_What the task requires_. Extract the material below, reproducing every line verbatim.

_Data supplied_.
====

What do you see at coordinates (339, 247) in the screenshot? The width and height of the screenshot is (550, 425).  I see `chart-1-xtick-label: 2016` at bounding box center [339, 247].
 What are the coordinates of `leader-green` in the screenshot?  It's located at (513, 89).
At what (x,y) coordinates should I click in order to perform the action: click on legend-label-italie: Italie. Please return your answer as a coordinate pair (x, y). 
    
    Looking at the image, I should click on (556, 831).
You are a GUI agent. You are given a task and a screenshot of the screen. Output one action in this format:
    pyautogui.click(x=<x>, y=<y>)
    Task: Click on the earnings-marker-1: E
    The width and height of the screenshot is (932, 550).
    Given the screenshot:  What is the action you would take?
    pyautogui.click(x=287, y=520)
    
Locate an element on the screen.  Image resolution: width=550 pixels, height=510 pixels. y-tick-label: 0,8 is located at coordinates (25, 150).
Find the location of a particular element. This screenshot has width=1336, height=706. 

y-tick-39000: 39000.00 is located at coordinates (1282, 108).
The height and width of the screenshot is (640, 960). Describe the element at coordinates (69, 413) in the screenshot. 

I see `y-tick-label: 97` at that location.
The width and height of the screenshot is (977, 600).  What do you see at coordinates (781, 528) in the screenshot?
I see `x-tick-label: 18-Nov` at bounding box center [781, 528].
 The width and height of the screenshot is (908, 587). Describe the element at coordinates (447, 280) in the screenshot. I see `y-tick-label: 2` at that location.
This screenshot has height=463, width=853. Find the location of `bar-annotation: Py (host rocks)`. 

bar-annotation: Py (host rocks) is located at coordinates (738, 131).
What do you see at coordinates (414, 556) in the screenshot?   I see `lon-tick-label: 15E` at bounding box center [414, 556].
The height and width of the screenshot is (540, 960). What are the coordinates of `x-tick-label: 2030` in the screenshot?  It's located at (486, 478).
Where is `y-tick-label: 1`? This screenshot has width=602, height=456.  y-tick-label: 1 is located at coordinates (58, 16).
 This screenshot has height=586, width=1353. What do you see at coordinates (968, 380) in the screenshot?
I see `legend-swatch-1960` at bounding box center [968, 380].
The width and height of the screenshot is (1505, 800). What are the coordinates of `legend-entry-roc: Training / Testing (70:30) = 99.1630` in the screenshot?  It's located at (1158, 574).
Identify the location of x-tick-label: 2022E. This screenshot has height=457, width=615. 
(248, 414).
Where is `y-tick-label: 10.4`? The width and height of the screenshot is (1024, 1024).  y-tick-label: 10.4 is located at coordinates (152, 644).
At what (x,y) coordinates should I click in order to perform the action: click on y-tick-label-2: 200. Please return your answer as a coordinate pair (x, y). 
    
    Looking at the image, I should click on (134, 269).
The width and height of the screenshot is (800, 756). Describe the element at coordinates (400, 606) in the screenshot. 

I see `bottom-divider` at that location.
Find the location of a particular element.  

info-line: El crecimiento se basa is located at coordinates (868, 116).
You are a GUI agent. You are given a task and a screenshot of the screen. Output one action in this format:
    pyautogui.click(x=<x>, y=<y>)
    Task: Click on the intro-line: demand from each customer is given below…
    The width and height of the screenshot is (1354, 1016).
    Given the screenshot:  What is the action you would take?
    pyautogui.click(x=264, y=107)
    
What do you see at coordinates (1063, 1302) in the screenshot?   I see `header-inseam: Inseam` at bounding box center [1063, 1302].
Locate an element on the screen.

====

_Response to this exercise_.
What do you see at coordinates (339, 247) in the screenshot? The width and height of the screenshot is (550, 425).  I see `chart-1-xtick-label: 2016` at bounding box center [339, 247].
 What are the coordinates of `leader-green` in the screenshot?  It's located at (513, 89).
At what (x,y) coordinates should I click in order to perform the action: click on legend-label-italie: Italie. Please return your answer as a coordinate pair (x, y). 
    
    Looking at the image, I should click on (556, 831).
You are a GUI agent. You are given a task and a screenshot of the screen. Output one action in this format:
    pyautogui.click(x=<x>, y=<y>)
    Task: Click on the earnings-marker-1: E
    The width and height of the screenshot is (932, 550).
    Given the screenshot:  What is the action you would take?
    pyautogui.click(x=287, y=520)
    
Locate an element on the screen.  Image resolution: width=550 pixels, height=510 pixels. y-tick-label: 0,8 is located at coordinates (25, 150).
Find the location of a particular element. This screenshot has width=1336, height=706. 

y-tick-39000: 39000.00 is located at coordinates (1282, 108).
The height and width of the screenshot is (640, 960). Describe the element at coordinates (69, 413) in the screenshot. 

I see `y-tick-label: 97` at that location.
The width and height of the screenshot is (977, 600).  What do you see at coordinates (781, 528) in the screenshot?
I see `x-tick-label: 18-Nov` at bounding box center [781, 528].
 The width and height of the screenshot is (908, 587). Describe the element at coordinates (447, 280) in the screenshot. I see `y-tick-label: 2` at that location.
This screenshot has height=463, width=853. Find the location of `bar-annotation: Py (host rocks)`. 

bar-annotation: Py (host rocks) is located at coordinates (738, 131).
What do you see at coordinates (414, 556) in the screenshot?   I see `lon-tick-label: 15E` at bounding box center [414, 556].
The height and width of the screenshot is (540, 960). What are the coordinates of `x-tick-label: 2030` in the screenshot?  It's located at (486, 478).
Where is `y-tick-label: 1`? This screenshot has width=602, height=456.  y-tick-label: 1 is located at coordinates (58, 16).
 This screenshot has height=586, width=1353. What do you see at coordinates (968, 380) in the screenshot?
I see `legend-swatch-1960` at bounding box center [968, 380].
The width and height of the screenshot is (1505, 800). What are the coordinates of `legend-entry-roc: Training / Testing (70:30) = 99.1630` in the screenshot?  It's located at (1158, 574).
Identify the location of x-tick-label: 2022E. This screenshot has height=457, width=615. 
(248, 414).
Where is `y-tick-label: 10.4`? The width and height of the screenshot is (1024, 1024).  y-tick-label: 10.4 is located at coordinates (152, 644).
At what (x,y) coordinates should I click in order to perform the action: click on y-tick-label-2: 200. Please return your answer as a coordinate pair (x, y). 
    
    Looking at the image, I should click on (134, 269).
The width and height of the screenshot is (800, 756). Describe the element at coordinates (400, 606) in the screenshot. 

I see `bottom-divider` at that location.
Find the location of a particular element.  

info-line: El crecimiento se basa is located at coordinates (868, 116).
You are a GUI agent. You are given a task and a screenshot of the screen. Output one action in this format:
    pyautogui.click(x=<x>, y=<y>)
    Task: Click on the intro-line: demand from each customer is given below…
    The width and height of the screenshot is (1354, 1016).
    Given the screenshot:  What is the action you would take?
    pyautogui.click(x=264, y=107)
    
What do you see at coordinates (1063, 1302) in the screenshot?   I see `header-inseam: Inseam` at bounding box center [1063, 1302].
Locate an element on the screen.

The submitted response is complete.